The Scale of the Damage
The FBI identified at least 25 ransomware groups that used First VPN, including Avaddon ransomware — a gang known for attacking hospitals, manufacturers, and government agencies across the U.S. and Europe.
Beyond ransomware, First VPN's IP addresses were used for scanning activity, running botnets, launching denial-of-service attacks, and executing scams, according to the FBI alert cited by The Epoch Times.
The Realist Juggernaut's technical breakdown adds important detail most outlets skipped: First VPN was disguising its traffic using VLESS and Reality protocols camouflaged as HTTPS — a sophisticated technique designed to slip past enterprise firewalls and security monitoring tools. Attackers were using it to brute-force SSH, RDP, and web applications to break into corporate networks.
The operation revealed organized, professional criminal infrastructure.
Who Actually Did the Work
The boots on the ground were primarily France and the Netherlands.
According to The Realist Juggernaut's sourcing of the FBI FLASH, the operation was led by France's Direction Régionale de la Police Judiciaire Brigade de Lutte Contre la Cybercriminalité and the Dutch National Police National High Tech Crime Unit — with support from Ukraine, the United Kingdom, Switzerland, and Luxembourg. The FBI assisted.
Europol coordinated. The investigation launched in December 2021 — nearly four and a half years before the takedown.
During that window, ransomware attacks continued while investigators built the case.
What Media Is Getting Wrong
The Epoch Times headline framed this as an "FBI Warns" story — which misses the bigger news entirely. This wasn't just a warning. It was an active multinational bust with an arrest, server seizures, and criminal exposure of thousands of users.

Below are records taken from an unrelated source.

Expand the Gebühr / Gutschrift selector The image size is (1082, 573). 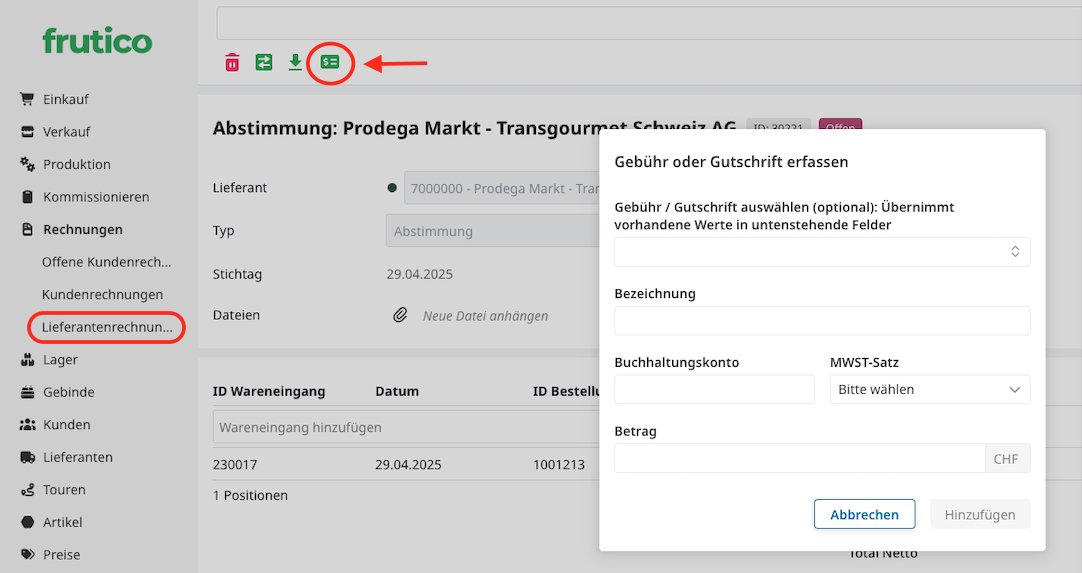821,252
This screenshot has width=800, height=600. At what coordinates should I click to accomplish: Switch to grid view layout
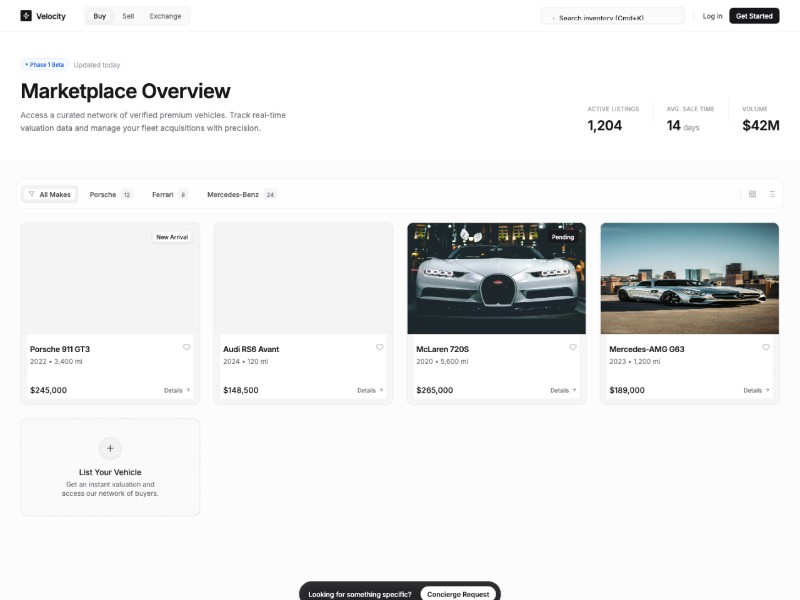[752, 194]
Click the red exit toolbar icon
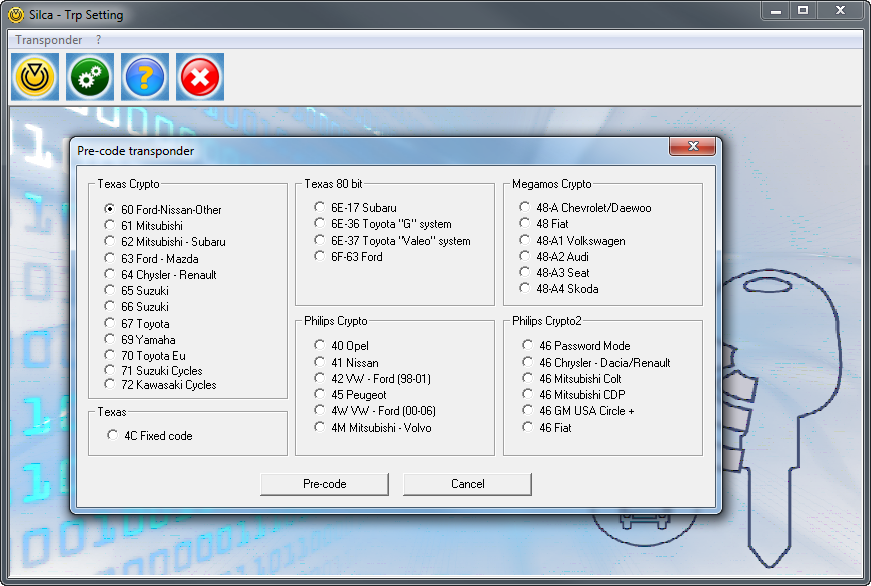The image size is (871, 586). (199, 76)
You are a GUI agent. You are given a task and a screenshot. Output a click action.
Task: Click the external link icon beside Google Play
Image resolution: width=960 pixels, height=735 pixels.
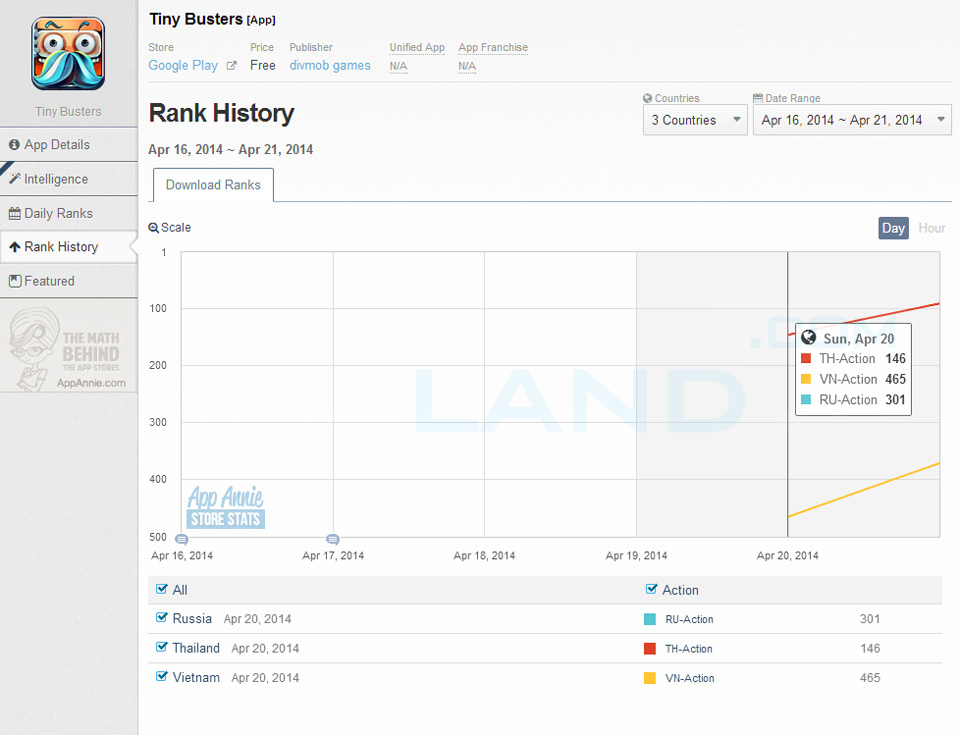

TechCrunch did better on the operational details but buried the technical specifics — the VLESS/Reality traffic obfuscation, the specific attack vectors (SSH, RDP, cloud services) — that matter to anyone who runs IT infrastructure and needs to update their defenses immediately.

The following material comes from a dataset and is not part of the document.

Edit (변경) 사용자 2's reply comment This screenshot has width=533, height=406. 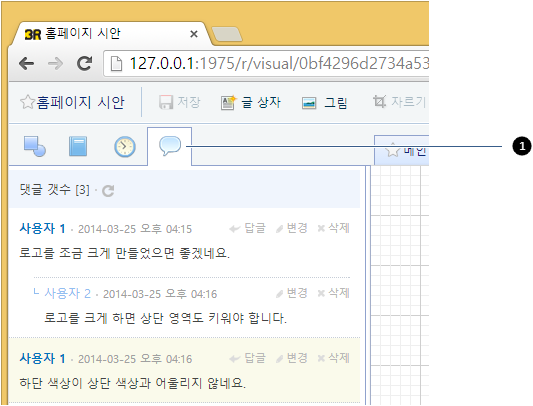[x=292, y=293]
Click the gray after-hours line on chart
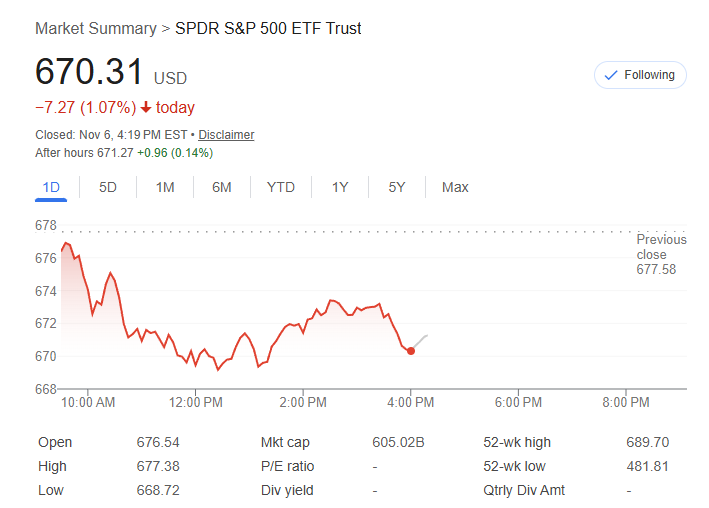Screen dimensions: 709x508 click(x=421, y=340)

Neither outlet focused enough on the four-year investigation timeline. Twenty-five ransomware gangs operated for years while a complex international legal process advanced. Businesses paid ransoms. Data got stolen. Hospitals got hit.
The extended timeline to shut down one known criminal service raises questions about how quickly Western law enforcement can respond to organized cybercrime.
What the FBI Wants You to Do About It
The FBI was specific. Per the FLASH advisory, organizations should review their exposure across external remote services — SSH, RDP, VPN endpoints, cloud applications, and remote management interfaces. First VPN's IP addresses are now published as indicators of compromise. If those IPs show up in your logs, you have a problem that predates this takedown.
The FBI also made a point of clarifying: this advisory applies solely to First VPN Service and NOT to other VPN providers with similar naming. That's an important distinction to avoid a panic.
The Takeaway
One criminal VPN service got taken down. Its administrator is in custody. Thousands of cybercriminals just got a notification telling them they've been identified.
But 25 ransomware gangs used this infrastructure. They didn't disappear when the servers did. They'll find new infrastructure, new anonymization tools, new ways to hide.
The ransomware economy is a multi-billion dollar criminal industry largely operating out of Russia and Russian-adjacent territory. Taking down one VPN provider is a win, but it represents a fraction of the larger criminal ecosystem.
The four-year timeline to shut down one known criminal service underscores the gap between the pace of criminal innovation and the speed of international law enforcement response.